For context, I've been using Apple Intelligence to build on-device apps and it's actually OK. I know it's a 3B model but in my experience, it's much weaker than most 3B models today and it's safety guardrails are a pain. It's also Apple Silicon and macOS/ iOS 26+ only. I'd love a small fallback for non-Apple Silicon, pre-26 devices. I use a handful of small models to support some of these use cases, but they're far less flexible
BevinMaster@reddit
How slow is Qwen3.5-0.8B to use ?
Silver-Champion-4846@reddit
10t/s on my cpu. But it does nothing good on my end with Jan, it generates wrong toolcall syntax
Dany0@reddit
ai slop ai slop
WyattTheSkid@reddit
From my experience, anything below 1b parameters can still be very useful, but is more suited for doing one specific thing really well rather than being a chat model. Like using for text classification or what the grammarly models do for example.

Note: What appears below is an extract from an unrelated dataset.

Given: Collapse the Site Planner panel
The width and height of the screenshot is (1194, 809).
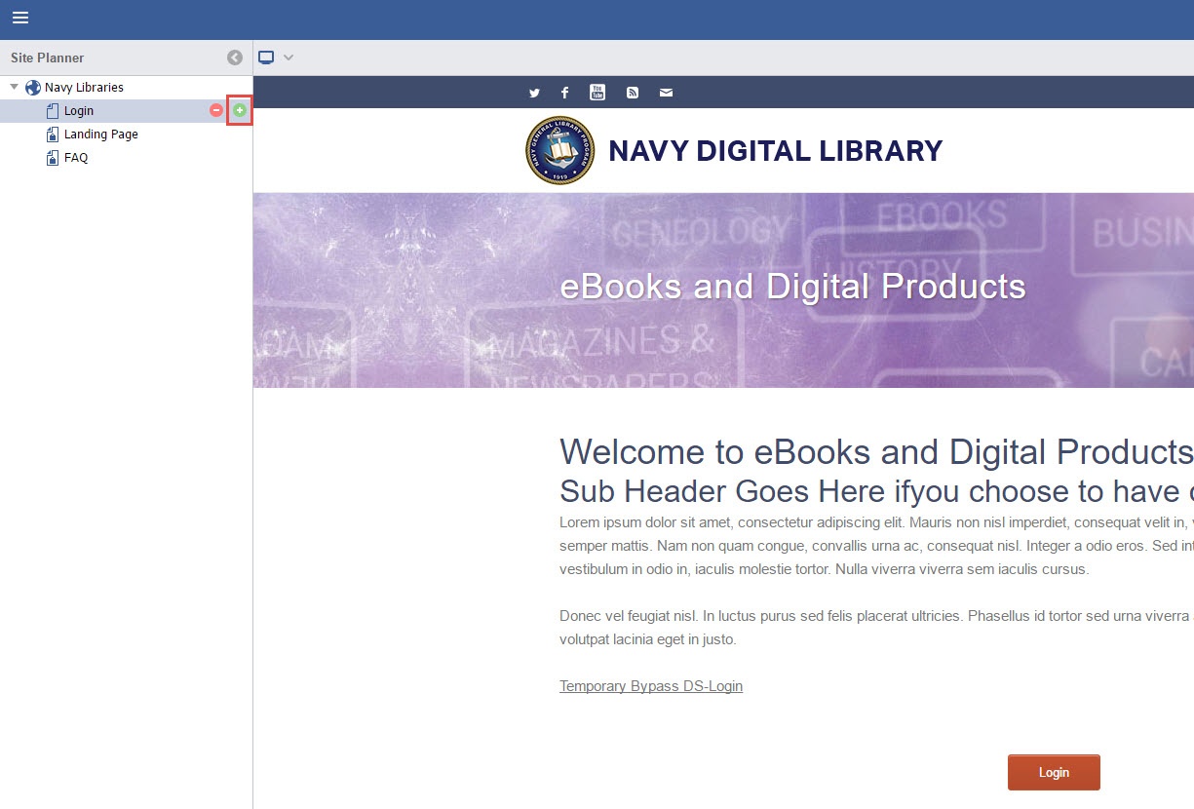Looking at the screenshot, I should point(235,58).
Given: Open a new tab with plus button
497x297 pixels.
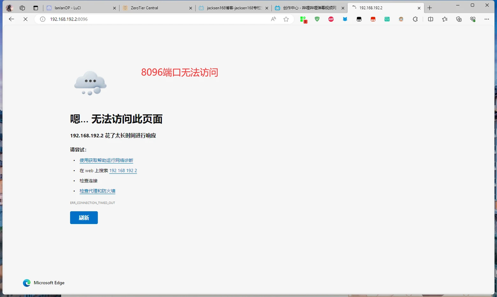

A pretrained model on 750m tokens would definitely have potential to be a good grammar correction model or classifier or something but if you by awkward you meant awkward for general inference/conversational tasks, then yeah don’t expect it to go well for that
fgp121@reddit
This seems like a solid gap to fill - 750M could definitely hit a sweet spot for CPU inference. For benchmarking, I've been using Neo to run evaluation workflows across different model sizes and it handles the testing/iteration pretty smoothly. For a model this small, I'd focus on IFEval, MBPP, and maybe multilingual benchmarks since you're targeting English+Spanish.